Research from seven European countries reveals perceptions of Europe's handling of the refugee crisis - and how language affects sentiment towards refugees
European leaders approved a deal to enforce migrant quotas this week, agreeing to distribute 120,000 people between them despite opposition from Hungary, the Czech Republic, Slovakia and Romania, while Britain has refused to take part in the scheme. The defeated eastern European countries expressed resentment at what they felt was bullying from western European nations, particularly Germany, and saw the ruling as a violation of national sovereignty.
New YouGov research across seven European countries reveals that Hungary, which has strongly opposed housing refugees from the current crisis, building fences and using teargas against them, is considered as having dealt worst with the situation. On average it scores net -33 for its handling while Britain ranks among the worst with net -15, behind only Hungary and Greece (-16).
Germany, which is expected to have taken 800,000 refugees by the end of the year, is seen as having handled the crisis best (+27) and most of its own population (54%) agree it has handled things well. In Britain 27% say the country has dealt well with the crisis while 35% say it has done so badly.
There has been much criticism of the media for describing the displaced people as 'migrants' when their position involves leaving war-torn countries and escaping persecution rather than freely looking for work. YouGov's research confirms that the choice of language does have some effect on people's willingness to accept people affected by the crisis into their country.
In Britain when the term 'migrants' is used to describe those affected 56% say fewer should be accepted. When the term 'refugees' is used this drops to 49%, and when 'people fleeing terror and persecution' is used 43% say we should accept fewer.
Each country has its own concerns about accommodating refugees and some have been less welcoming than others, but the main emotions felt are primarily of sadness rather than indifference. In Germany the emotion used by most people to describe feelings towards the crisis is fear. In Britain it is sadness.

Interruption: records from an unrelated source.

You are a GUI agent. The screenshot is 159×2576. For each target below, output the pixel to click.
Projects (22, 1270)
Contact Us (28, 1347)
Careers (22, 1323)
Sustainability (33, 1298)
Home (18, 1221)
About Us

Hungary has proposed its own solution to the crisis - each of the 28 EU member states would contribute 1% of its income from the Union, plus 1% of its contributions to it, into a fund to improve conditions in refugee camps in countries neighbouring Syria and strengthen Europe's borders. The Hungarian prime minister wants to focus attention on tackling the crisis outside of Europe, rather than distributing refugees within it.